Unfortunately what we got was basically a “Breast-is-Best” ideological lecture, and I can’t imagine how guilty I would have felt as a mama if I hadn’t been able to breastfeed after sitting through that session. Not to mention the fact that they made it sound so easy – “Baby knows what to do”… “Babies often crawl to their mothers breasts immediately after birth”… “It’s mildly uncomfortable, but you will adjust quickly”, etc.
Here’s the thing. While all of this might be true for SOME people, it’s certainly not true for ALL people.

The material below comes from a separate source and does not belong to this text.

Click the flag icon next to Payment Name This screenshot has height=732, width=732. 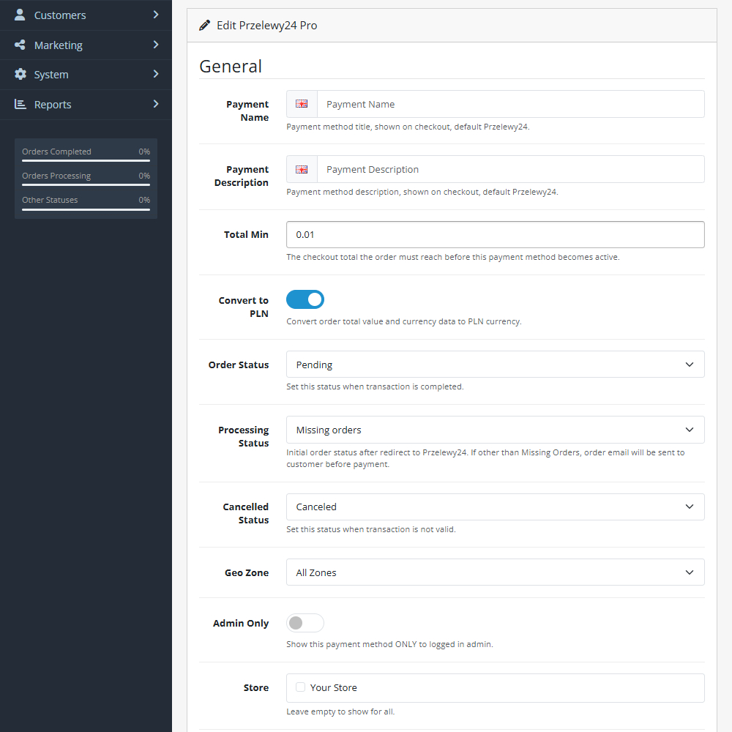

Not every baby is able to do it naturally (ie: tongue-tied babies really struggle to latch); not every baby is going to naturally crawl to your breast (birth is exhausting); and frankly, it’s not just “mildly” uncomfortable… it’s really painful, messy, and awkward! Additionally, not everyone is able to fall into a neat schedule right away, as I learned with my daughter Molly, who was jaundiced and kept falling asleep during feeds.
So – despite the fact that I didn’t have a lot of challenges breastfeeding, especially compared to some mamas, even I recognize that it isn’t a seamless a process. I’m sure there are mamas out there who DID have the ideal breastfeeding experience … but frankly, I haven’t met them.
I have, however, met a lot of mamas who struggled to some degree to breastfeed initially; who did everything they could to do what they thought was best for their baby, and ultimately decided that a fed baby was actually the best scenario for everyone. Whether it was achieved through breastfeeding or not.
For me, I’m so glad I was able to breastfeed my babies. I’m so glad it came relatively easily, and that I was able to share those sweet moments of bonding with my babies. Even though it isn’t always the most convenient to be tied to a little one, this time in life, when our children depend on us so fully, is truly so fleeting.
For me, breastfeeding has become a time of quiet. A time when I put my phone away, set aside the business of the day, and for a few moments, just enjoy the sweetness of my baby. The way her hair swoops across her forehead, the roundness of her rosy cheeks, the way she stops eating every now and then to grin up at me before remembering she’s still hungry and going back for more.
For me, breastfeeding has become a special time to savour the moment and the bond I share, and have shared, with each of my children. To just enjoy them.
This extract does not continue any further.